I have a pipe delimited file where I want to remove all text before a comma in field 9.
Example line:
www.upstate.edu|upadhyap|Prashant K Upadhyaya, MD||General Surgery|http://www.upstate.edu/hospital/providers/doctors/?docID=upadhyap|Patricia J. Numann Center for Breast, Endocrine & Plastic Surgery|Upstate Specialty Services at Harrison Center|Suite D, 550 Harrison Street||Syracuse|NY|13202|
so the targeted field is: |Suite D, 550 Harrison Street|
and I want it to look like: |550 Harrison Street|
So far what I have tried has either deleted information from other fields (usually the name in field 3) or has had no effect.

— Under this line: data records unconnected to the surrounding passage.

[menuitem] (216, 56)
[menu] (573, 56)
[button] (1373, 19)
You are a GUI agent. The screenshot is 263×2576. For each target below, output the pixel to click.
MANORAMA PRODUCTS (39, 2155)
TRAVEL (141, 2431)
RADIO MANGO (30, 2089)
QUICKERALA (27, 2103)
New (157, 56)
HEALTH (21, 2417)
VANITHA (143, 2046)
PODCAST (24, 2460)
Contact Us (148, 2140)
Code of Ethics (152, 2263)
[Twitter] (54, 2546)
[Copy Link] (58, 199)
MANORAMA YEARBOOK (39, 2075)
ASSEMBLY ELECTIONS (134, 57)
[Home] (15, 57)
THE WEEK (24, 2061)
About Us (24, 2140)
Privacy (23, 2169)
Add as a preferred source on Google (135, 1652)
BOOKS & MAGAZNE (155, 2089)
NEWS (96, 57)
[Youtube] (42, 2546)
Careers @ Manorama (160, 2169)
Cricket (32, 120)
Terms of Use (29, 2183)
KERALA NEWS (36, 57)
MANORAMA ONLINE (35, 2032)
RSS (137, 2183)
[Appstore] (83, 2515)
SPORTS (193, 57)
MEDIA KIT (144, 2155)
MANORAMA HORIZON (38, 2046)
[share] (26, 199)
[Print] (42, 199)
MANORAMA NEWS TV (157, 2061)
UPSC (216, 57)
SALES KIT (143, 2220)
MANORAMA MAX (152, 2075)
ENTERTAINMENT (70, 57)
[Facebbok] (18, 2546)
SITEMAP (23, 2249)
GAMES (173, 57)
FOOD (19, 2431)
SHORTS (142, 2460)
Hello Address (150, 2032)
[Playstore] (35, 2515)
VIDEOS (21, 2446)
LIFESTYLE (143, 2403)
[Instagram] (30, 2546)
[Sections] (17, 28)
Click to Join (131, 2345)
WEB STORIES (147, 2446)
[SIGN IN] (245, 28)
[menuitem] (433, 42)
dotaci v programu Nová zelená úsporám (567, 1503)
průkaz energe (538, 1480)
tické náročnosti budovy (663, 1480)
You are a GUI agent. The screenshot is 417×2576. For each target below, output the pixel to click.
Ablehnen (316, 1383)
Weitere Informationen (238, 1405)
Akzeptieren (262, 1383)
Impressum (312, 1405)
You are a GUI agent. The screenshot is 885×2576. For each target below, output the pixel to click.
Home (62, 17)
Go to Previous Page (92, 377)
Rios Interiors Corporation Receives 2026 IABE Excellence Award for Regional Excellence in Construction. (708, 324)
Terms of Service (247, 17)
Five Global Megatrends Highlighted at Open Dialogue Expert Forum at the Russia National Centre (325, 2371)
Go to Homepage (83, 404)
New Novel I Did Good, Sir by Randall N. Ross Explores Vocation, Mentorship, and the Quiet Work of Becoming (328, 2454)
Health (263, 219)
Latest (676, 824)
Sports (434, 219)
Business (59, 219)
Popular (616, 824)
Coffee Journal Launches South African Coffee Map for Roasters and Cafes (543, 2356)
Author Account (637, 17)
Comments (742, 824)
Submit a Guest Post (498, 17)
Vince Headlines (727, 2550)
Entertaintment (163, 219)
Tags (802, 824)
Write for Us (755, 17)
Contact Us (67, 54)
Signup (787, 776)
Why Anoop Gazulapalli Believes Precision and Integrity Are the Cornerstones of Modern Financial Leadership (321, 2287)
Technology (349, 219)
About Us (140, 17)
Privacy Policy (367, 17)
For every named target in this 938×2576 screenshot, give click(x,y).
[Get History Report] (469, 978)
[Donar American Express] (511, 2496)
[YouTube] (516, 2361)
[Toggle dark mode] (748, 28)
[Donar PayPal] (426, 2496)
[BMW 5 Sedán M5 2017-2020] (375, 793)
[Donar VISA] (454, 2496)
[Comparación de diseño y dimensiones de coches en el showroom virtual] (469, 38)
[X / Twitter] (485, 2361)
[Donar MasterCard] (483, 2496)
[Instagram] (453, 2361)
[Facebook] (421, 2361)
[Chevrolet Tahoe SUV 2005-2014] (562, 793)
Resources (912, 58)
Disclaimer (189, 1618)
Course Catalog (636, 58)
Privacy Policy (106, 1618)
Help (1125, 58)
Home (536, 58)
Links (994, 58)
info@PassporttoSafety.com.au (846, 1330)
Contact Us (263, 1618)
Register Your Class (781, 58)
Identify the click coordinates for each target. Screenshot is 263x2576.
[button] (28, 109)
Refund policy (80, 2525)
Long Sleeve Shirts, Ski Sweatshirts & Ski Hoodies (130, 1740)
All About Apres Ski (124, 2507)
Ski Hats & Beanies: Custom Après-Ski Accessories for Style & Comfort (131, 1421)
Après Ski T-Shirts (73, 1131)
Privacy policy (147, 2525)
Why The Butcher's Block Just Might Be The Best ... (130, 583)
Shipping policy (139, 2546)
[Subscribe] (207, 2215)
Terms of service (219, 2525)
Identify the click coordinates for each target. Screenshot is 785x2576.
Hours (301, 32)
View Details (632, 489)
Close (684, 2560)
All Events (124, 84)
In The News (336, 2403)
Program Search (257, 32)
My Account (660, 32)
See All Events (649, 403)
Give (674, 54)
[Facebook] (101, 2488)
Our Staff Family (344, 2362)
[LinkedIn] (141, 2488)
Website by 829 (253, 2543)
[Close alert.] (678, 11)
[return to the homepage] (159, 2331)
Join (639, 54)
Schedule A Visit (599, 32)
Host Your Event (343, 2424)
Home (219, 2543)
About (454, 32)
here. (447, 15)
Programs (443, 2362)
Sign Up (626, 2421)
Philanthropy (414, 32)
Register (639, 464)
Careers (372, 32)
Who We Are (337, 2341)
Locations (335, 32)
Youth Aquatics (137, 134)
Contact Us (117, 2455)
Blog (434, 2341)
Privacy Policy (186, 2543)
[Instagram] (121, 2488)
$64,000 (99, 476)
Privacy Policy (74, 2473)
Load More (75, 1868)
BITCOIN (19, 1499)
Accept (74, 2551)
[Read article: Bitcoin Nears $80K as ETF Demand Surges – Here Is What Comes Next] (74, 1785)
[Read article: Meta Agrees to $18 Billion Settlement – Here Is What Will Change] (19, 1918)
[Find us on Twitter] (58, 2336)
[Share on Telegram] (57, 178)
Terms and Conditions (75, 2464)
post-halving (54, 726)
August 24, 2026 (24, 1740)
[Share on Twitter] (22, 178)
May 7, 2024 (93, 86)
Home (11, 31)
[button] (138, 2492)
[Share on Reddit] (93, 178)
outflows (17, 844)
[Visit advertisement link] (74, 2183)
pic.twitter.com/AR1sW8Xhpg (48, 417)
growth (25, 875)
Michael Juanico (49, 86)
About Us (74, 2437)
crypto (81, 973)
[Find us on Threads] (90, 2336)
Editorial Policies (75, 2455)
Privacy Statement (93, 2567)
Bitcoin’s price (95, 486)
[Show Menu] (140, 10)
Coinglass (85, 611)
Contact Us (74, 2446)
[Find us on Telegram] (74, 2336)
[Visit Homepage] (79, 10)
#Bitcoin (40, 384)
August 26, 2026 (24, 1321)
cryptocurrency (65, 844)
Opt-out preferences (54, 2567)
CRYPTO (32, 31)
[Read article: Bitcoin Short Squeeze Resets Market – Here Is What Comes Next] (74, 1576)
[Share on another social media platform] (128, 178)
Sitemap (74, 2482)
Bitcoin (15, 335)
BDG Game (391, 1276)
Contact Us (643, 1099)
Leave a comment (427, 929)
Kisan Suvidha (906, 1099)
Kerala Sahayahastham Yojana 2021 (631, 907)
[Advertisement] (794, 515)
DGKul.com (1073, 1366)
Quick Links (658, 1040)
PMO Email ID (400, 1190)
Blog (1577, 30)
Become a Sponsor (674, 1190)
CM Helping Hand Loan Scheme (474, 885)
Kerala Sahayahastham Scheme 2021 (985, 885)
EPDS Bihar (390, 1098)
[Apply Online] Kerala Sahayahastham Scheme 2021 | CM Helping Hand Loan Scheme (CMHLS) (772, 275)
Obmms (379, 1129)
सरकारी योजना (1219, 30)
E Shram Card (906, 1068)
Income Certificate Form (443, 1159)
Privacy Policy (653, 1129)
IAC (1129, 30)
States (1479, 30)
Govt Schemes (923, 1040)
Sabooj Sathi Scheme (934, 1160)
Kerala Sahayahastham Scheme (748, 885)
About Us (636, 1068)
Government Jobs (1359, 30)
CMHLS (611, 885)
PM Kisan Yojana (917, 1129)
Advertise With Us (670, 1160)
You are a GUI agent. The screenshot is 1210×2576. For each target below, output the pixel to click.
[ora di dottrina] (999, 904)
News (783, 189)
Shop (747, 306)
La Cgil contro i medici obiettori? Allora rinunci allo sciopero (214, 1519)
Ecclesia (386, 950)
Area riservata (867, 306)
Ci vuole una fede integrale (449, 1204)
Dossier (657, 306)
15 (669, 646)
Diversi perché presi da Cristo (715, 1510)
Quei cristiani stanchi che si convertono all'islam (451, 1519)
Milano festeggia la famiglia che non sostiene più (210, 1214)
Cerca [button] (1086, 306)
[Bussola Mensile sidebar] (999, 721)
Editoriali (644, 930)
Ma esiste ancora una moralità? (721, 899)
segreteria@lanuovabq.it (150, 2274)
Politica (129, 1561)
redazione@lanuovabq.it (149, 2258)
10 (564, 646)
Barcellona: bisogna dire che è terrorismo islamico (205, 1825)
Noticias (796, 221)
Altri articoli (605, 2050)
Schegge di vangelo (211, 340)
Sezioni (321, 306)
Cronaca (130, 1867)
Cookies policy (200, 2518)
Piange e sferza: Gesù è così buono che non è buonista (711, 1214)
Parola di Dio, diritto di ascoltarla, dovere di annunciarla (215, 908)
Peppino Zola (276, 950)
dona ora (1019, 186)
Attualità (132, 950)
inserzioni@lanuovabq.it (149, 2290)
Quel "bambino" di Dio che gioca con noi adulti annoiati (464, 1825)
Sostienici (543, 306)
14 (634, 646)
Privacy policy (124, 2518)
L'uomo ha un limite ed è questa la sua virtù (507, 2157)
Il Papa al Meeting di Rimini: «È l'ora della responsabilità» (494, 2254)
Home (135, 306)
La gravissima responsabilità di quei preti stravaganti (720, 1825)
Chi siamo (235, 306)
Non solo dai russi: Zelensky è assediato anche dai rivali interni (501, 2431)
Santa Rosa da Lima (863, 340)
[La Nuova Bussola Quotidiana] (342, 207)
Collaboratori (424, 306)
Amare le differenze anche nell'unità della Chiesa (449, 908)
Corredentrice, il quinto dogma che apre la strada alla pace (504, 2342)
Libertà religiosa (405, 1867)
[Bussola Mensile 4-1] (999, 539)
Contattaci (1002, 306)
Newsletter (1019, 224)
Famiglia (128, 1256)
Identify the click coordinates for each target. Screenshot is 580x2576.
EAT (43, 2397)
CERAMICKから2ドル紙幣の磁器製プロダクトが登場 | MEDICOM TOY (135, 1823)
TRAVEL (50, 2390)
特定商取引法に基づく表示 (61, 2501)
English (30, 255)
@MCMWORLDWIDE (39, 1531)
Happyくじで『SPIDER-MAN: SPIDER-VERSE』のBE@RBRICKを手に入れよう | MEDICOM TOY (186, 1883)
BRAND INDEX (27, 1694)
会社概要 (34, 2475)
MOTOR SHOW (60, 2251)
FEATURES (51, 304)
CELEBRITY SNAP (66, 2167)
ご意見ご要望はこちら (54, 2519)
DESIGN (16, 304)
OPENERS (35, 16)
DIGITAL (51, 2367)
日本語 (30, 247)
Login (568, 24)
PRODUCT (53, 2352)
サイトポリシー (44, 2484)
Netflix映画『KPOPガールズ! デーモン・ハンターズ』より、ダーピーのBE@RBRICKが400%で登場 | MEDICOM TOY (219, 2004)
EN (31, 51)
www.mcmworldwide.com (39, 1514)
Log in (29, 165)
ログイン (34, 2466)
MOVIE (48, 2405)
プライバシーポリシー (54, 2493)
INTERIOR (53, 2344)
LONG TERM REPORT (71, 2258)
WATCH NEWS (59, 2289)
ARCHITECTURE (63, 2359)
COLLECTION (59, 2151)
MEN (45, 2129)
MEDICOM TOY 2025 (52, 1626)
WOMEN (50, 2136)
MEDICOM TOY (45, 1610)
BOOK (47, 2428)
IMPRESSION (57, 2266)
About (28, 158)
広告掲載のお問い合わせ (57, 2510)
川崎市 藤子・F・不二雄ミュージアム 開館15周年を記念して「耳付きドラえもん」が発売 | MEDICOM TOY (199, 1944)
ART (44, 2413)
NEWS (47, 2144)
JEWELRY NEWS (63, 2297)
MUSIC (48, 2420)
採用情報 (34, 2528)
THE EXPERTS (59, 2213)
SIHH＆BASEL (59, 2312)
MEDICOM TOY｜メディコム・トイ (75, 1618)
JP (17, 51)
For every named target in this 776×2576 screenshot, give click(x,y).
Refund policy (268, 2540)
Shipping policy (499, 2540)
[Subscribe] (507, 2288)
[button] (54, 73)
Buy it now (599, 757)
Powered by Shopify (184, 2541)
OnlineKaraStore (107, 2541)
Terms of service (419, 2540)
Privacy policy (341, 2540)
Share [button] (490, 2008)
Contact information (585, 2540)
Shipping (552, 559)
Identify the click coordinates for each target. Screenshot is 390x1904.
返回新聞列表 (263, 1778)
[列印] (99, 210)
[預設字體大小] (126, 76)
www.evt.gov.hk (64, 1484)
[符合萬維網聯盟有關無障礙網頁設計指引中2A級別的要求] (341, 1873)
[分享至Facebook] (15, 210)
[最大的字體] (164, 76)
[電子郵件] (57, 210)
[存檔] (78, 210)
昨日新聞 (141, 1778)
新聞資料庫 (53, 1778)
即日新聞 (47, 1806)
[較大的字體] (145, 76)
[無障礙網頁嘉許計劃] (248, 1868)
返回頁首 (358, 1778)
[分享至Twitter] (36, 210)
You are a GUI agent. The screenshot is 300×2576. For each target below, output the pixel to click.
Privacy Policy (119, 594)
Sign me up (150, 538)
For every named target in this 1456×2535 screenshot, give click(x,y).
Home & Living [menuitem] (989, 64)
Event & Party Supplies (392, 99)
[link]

The .awk script I have been trying to write looks like this:
mv $1 $1.bak4
cat $1.bak4 | awk -F "|" '{
gsub(/*,/,"", $9);
print $0
}' > $1
The pattern argument to gsub
is a regex not a glob. Your * isn't matching what you expect it to. You want /.*,/
there. You are also going to need to OFS
to | to keep that delimiter.
mv $1 $1.bak4
awk 'BEGIN{ FS = OFS = "|" }{ gsub(/.*,/,"",$9) } 1' $1.bak4 > $1
I also replaced the verbose print line you had with a true pattern (1
) that uses the fact that the default action is print.